Ben really is a tramp. He’s not Sherlock Holmes in disguise, and
he’s not a toff slumming it. He’s a full-blown, hungry, homeless destitute in
ragged clothes, who sleeps rough, and can’t remember when he last took a bath. He
couldn’t be further from Lord Peter Wimsey, Dorothy L Sayers’s aristocratic detective.
Unlike Wimsey with his string of names and titles, Ben doesn’t even have a surname.
There was no Eton and Oxford for Ben: he’s ill-educated, and he’s not very
bright either. He doesn’t befriend police officers, and his usual reaction when
he sees a copper is to run.

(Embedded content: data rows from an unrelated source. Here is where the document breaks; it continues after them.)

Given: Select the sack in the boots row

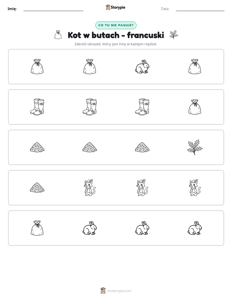Looking at the screenshot, I should (x=195, y=107).
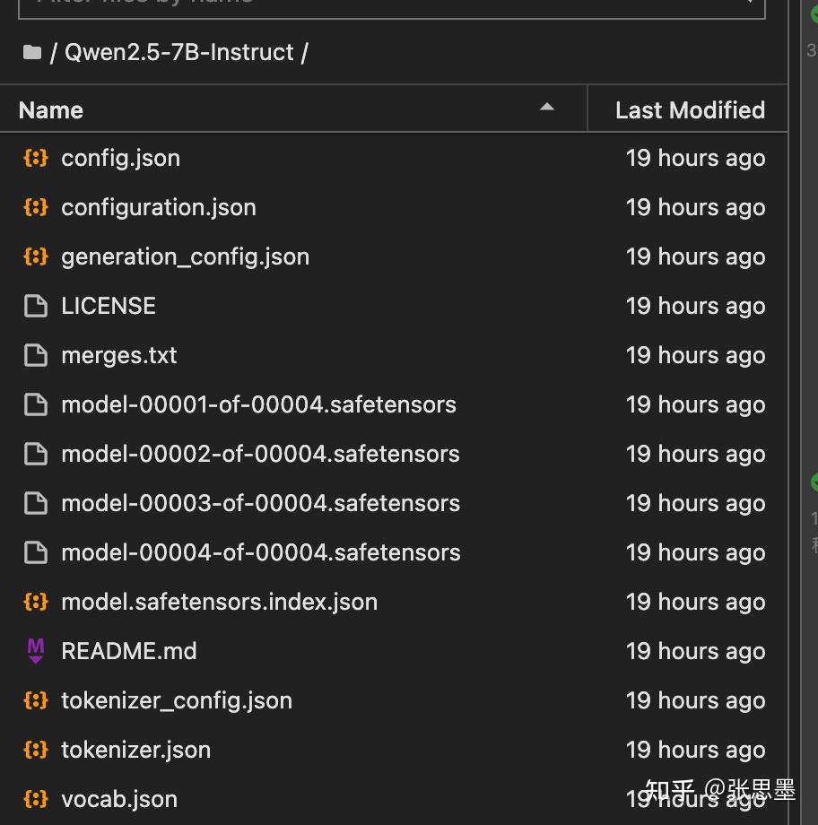Click the folder icon in breadcrumb path
818x825 pixels.
click(32, 53)
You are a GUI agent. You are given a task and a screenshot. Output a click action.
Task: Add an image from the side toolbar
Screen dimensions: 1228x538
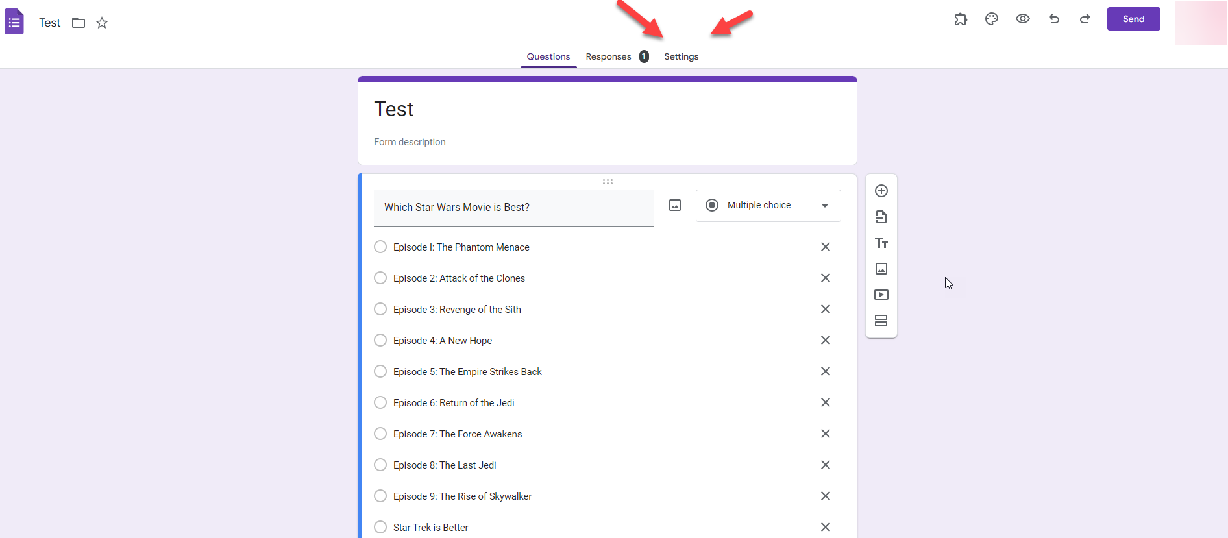[x=881, y=269]
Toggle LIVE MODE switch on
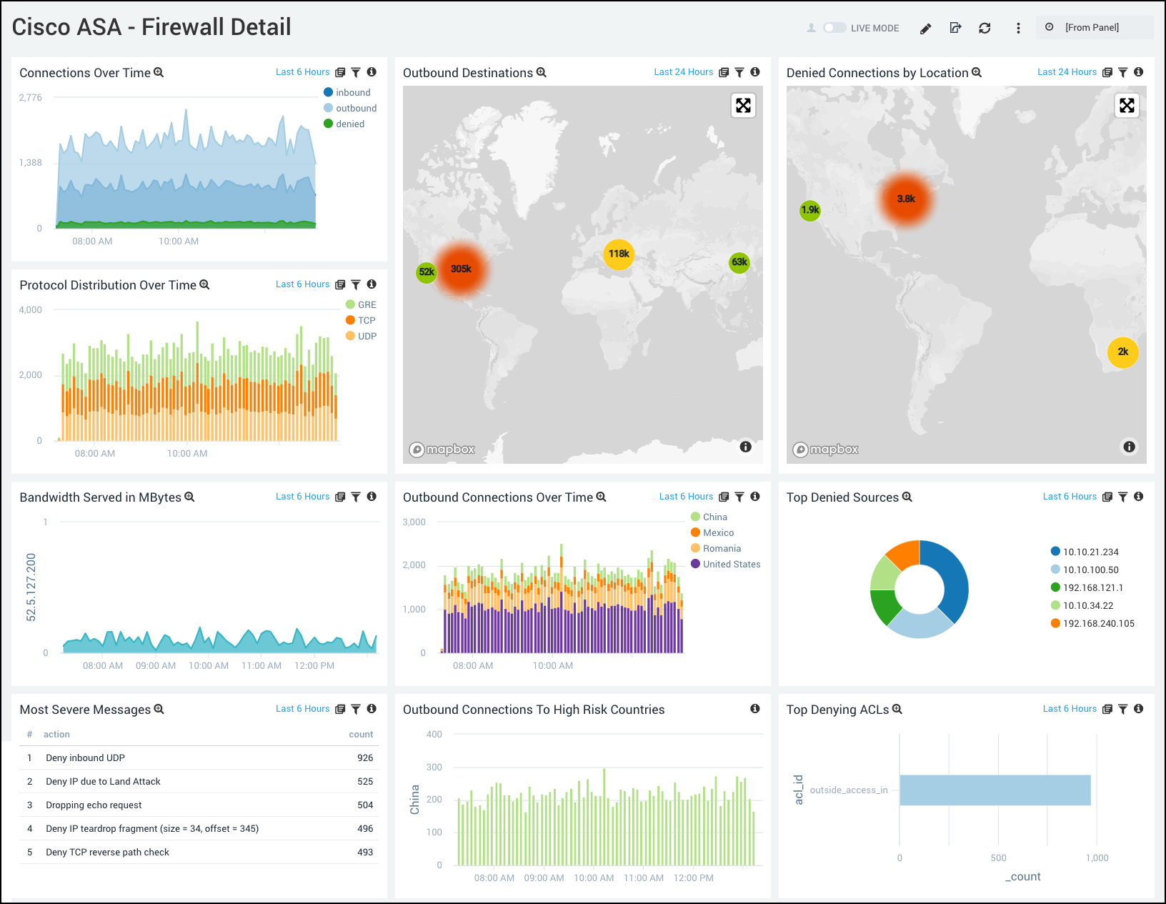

Nor does he solve crimes so much as stumble into
them, usually by the chance discovery of a corpse.
He's cowardly, yet oddly courageous too; despite his fears he will go
into those dark cellars or cross dangerous men. He’s also dogged, and chivalrous.
What Ben won’t do to protect a girl he admires is nobody’s business. He faces
death – someone is always trying to kill him – with grim humour. He has his own
moral code – thieving and harming others are not part of it. He doesn’t have a
great deal of respect for his so-called betters, and is liable to deal with
attempts to patronise or belittle him with hilarious back-chat.
What a brilliant and unusual detective! I’d say he was a breath of fresh
air, but the lack of baths makes me think twice.
The books have many strong points, aside from Ben himself. They’re funny
and well-written, and they’re deliciously crammed with international gangs, pickpockets,
mysterious strangers, women who aren’t as good as they should be, stowaways, drunks
and general ne’er-do-wells. One of the best features of the books is the atmospheric
settings. Ben’s adventures take place in cellars, a London enveloped in dense
fog, the coal hole on a ship, a hut on a Spanish mountain.
Joseph Jefferson Farjeon was born in Hampstead in 1883 and educated at Peterborough
Lodge, a private school in Hampstead. His father, Benjamin, was a novelist and
playwright in the Wilkie Collins style. His mother was Margaret Jane Jefferson (1853-1935),
whose father Joseph Jefferson was an American actor. His sister, Eleanor (1881-1965), wrote children’s stories: I had a book
of stories written by her – Eleanor
Farjeon’s Book: Stories, Verses, Plays edited by Eleanor Graham – and
illustrated by Edward Ardizzone. I loved the stories and the pictures, and I
loved the name Ardizzone. Their brother Herbert (1887-1945) was an actor, playwright,
theatre critic and stage manager. Herbert also edited the Shakespeare
Journal and various editions of Shakespeare’s work.
Joseph Jefferson Farjeon married Frances Antoinette Wood in 1910. From
1910 to 1920 he worked as an editor for Amalgamated Press. He was a prolific
novelist and playwright. He wrote over eighty novels, and contributed to the Evening
Standard and the Evening News. He wrote in Punch as ‘Smith
Minor’; apparently one of his Australian readers sent Smith a cake every
Christmas. He wrote comedy and crime drama, and it was on the stage that
Ben the Tramp made his first appearance in Farjeon’s 1925 play Number 17.
This was adapted as the first Ben the Tramp Novel, published in 1926. Number
17 was also made into a film by Alfred Hitchcock. In later life Farjeon lived in
Ditchling, Sussex. Frances Joseph Jefferson died in 1950. Joseph Jefferson
Farjeon died in a nursing home in Hove, Sussex in 1955. His daughter, Joan, a
scenic artist, survived him.
Farjeon’s Ben the Tramp novels were bestsellers in the 1930s. They’ve now been reissued by the Collins Crime Club, and I shouldn’t be surprised if they are best sellers again. I’m certainly planning to read some more, and look out for other books by J Jefferson Farjeon.